A Study to Assess the Safety, Effects and Palatability of Sisunatovir in Healthy Adult Participants

Participants aged 18 to 65 years of age, inclusive, at the time of signing of the informed consent document (ICD).

• All fertile participants must agree to use a highly effective method of contraception.

Male and female participants who are overtly healthy as determined by medical evaluation including medical history, physical examination, including blood pressure, pulse rate, standard 12-lead electrocardiogram (ECG), and laboratory tests.

Body mass index (BMI) of 17.5 to 35 kg/m2; and a total body weight >50 kg (110 lb).

Evidence or history of clinically significant hematological, renal, endocrine, pulmonary, gastrointestinal, cardiovascular, hepatic, psychiatric, neurological, or allergic disease (including drug allergies, but excluding untreated, asymptomatic, seasonal allergies at the time of dosing).

Other medical or psychiatric condition including recent (within the past year) or active suicidal ideation/behavior or laboratory abnormality, or other conditions or situations related to Coronavirus Disease 2019 (COVID-19) pandemic that may increase the risk of study participation or, in the investigator's judgment, make the participant inappropriate for the study.

Use of prescription or nonprescription drugs and dietary and herbal supplements within 7 days or 5 half-lives (whichever is longer) prior to the first dose of study intervention with the exception of moderate/strong CYP3A inducers or time dependent inhibitors which are prohibited within 14 days plus 5 half lives prior to the first dose of study intervention.

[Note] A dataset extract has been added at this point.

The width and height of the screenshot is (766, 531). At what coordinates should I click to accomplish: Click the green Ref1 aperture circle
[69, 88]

A positive urine drug test, confirmed by a repeat test, if deemed necessary.

Screening supine blood pressure (BP) ≥140 mm Hg (systolic) or ≥90 mm Hg (diastolic), following at least 5 minutes of supine rest. If BP is ≥140 mm Hg (systolic) or ≥90 mm Hg (diastolic), the BP should be repeated 2 more times and the average of the 3 BP values should be used to determine the participant's eligibility.

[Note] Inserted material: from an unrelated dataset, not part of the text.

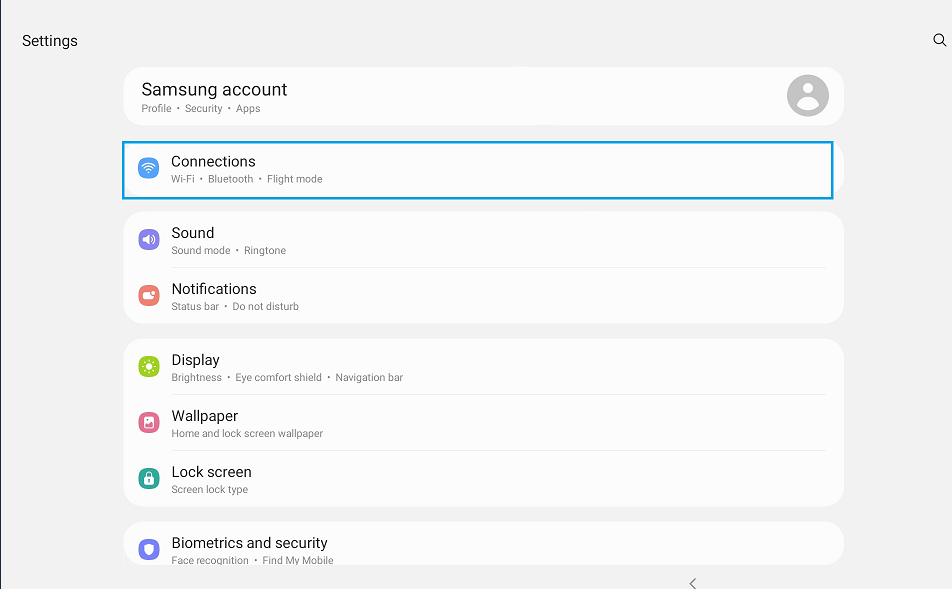Click the back chevron at screen bottom
Screen dimensions: 952x589
[692, 582]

Standard 12 lead ECG that demonstrates clinically relevant abnormalities that may affect participant safety or interpretation of study results.

Participants with ANY of the following abnormalities in clinical laboratory tests at screening, as assessed by the study specific laboratory and confirmed by a single repeat test, if deemed necessary:

• glomerular filtration rate (GFR) <60 mL/min/1.73m2 based on the Chronic Kidney Disease Epidemiology Collaboration (CKD-EPI) equation;
• Aspartate Aminotransferase (AST) or Alanine Transaminase (ALT) level ≥1.5 x upper limit of normal (ULN);
• Gamma-glutamyl transferase (Gamma-GT)> ULN;
• Alkaline phosphatase > ULN;
• Total bilirubin level ≥1.5 × ULN; participants with a history of Gilbert's syndrome may have direct bilirubin measured and would be eligible for this study provided the direct bilirubin level is ≤ ULN.